_Record excerpts_

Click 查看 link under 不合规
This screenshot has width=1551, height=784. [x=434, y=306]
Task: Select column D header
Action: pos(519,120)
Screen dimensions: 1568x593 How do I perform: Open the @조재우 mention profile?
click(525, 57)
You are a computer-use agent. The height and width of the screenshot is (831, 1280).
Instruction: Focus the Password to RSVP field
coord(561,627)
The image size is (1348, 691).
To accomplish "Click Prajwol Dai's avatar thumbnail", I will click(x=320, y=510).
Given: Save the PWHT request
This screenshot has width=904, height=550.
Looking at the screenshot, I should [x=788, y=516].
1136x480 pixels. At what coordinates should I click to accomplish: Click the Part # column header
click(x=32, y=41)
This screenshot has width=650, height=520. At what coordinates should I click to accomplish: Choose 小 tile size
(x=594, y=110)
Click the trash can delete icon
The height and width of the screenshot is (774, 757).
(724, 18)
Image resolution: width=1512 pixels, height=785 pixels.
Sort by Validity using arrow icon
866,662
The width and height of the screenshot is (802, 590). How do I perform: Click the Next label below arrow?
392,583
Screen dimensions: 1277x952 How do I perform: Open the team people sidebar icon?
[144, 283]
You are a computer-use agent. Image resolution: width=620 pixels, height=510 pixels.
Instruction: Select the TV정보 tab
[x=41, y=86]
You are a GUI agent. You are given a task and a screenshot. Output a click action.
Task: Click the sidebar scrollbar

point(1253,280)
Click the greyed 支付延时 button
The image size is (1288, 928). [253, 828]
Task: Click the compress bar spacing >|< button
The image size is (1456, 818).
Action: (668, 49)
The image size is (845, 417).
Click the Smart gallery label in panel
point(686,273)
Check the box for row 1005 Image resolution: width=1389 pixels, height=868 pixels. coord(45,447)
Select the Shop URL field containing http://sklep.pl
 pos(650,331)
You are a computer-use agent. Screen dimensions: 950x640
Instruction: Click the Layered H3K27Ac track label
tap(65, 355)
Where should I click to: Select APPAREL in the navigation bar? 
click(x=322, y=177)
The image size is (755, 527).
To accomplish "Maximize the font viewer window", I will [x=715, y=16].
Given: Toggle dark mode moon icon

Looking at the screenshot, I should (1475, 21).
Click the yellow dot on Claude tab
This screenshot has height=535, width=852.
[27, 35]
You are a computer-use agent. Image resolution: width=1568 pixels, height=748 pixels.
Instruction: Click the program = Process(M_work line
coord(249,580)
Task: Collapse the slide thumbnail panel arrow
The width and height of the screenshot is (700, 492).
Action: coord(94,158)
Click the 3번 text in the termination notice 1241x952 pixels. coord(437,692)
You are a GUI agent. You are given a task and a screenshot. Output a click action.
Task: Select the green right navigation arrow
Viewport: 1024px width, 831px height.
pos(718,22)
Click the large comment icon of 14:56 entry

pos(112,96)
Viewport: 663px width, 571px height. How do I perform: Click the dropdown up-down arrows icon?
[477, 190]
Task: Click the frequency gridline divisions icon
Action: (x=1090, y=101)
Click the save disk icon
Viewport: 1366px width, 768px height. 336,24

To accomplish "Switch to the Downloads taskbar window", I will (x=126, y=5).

_Brief_
Rewrite all the lines above, changing every "Instruction:" to "Goal:" and leaving everything else as it is.

_Right answer_
Click 查看 link under 不合规
This screenshot has width=1551, height=784. [x=434, y=306]
Task: Select column D header
Action: pos(519,120)
Screen dimensions: 1568x593 How do I perform: Open the @조재우 mention profile?
click(525, 57)
You are a computer-use agent. The height and width of the screenshot is (831, 1280).
Goal: Focus the Password to RSVP field
coord(561,627)
The image size is (1348, 691).
To accomplish "Click Prajwol Dai's avatar thumbnail", I will click(x=320, y=510).
Given: Save the PWHT request
This screenshot has width=904, height=550.
Looking at the screenshot, I should [x=788, y=516].
1136x480 pixels. At what coordinates should I click to accomplish: Click the Part # column header
click(x=32, y=41)
This screenshot has width=650, height=520. At what coordinates should I click to accomplish: Choose 小 tile size
(x=594, y=110)
Click the trash can delete icon
The height and width of the screenshot is (774, 757).
(724, 18)
Image resolution: width=1512 pixels, height=785 pixels.
Sort by Validity using arrow icon
866,662
The width and height of the screenshot is (802, 590). How do I perform: Click the Next label below arrow?
392,583
Screen dimensions: 1277x952 How do I perform: Open the team people sidebar icon?
[144, 283]
You are a computer-use agent. Image resolution: width=620 pixels, height=510 pixels.
Goal: Select the TV정보 tab
[x=41, y=86]
You are a GUI agent. You are given a task and a screenshot. Output a click action.
Task: Click the sidebar scrollbar

point(1253,280)
Click the greyed 支付延时 button
The image size is (1288, 928). [253, 828]
Task: Click the compress bar spacing >|< button
The image size is (1456, 818).
Action: (668, 49)
The image size is (845, 417).
Click the Smart gallery label in panel
point(686,273)
Check the box for row 1005 Image resolution: width=1389 pixels, height=868 pixels. coord(45,447)
Select the Shop URL field containing http://sklep.pl
 pos(650,331)
You are a computer-use agent. Screen dimensions: 950x640
Goal: Click the Layered H3K27Ac track label
tap(65, 355)
Where should I click to: Select APPAREL in the navigation bar? 
click(x=322, y=177)
The image size is (755, 527).
To accomplish "Maximize the font viewer window", I will [x=715, y=16].
Given: Toggle dark mode moon icon

Looking at the screenshot, I should (1475, 21).
Click the yellow dot on Claude tab
This screenshot has height=535, width=852.
[27, 35]
You are a computer-use agent. Image resolution: width=1568 pixels, height=748 pixels.
Goal: Click the program = Process(M_work line
coord(249,580)
Task: Collapse the slide thumbnail panel arrow
The width and height of the screenshot is (700, 492).
Action: coord(94,158)
Click the 3번 text in the termination notice 1241x952 pixels. coord(437,692)
You are a GUI agent. You are given a task and a screenshot. Output a click action.
Task: Select the green right navigation arrow
Viewport: 1024px width, 831px height.
pos(718,22)
Click the large comment icon of 14:56 entry

pos(112,96)
Viewport: 663px width, 571px height. How do I perform: Click the dropdown up-down arrows icon?
[477, 190]
Task: Click the frequency gridline divisions icon
Action: (x=1090, y=101)
Click the save disk icon
Viewport: 1366px width, 768px height. 336,24

To accomplish "Switch to the Downloads taskbar window", I will (x=126, y=5).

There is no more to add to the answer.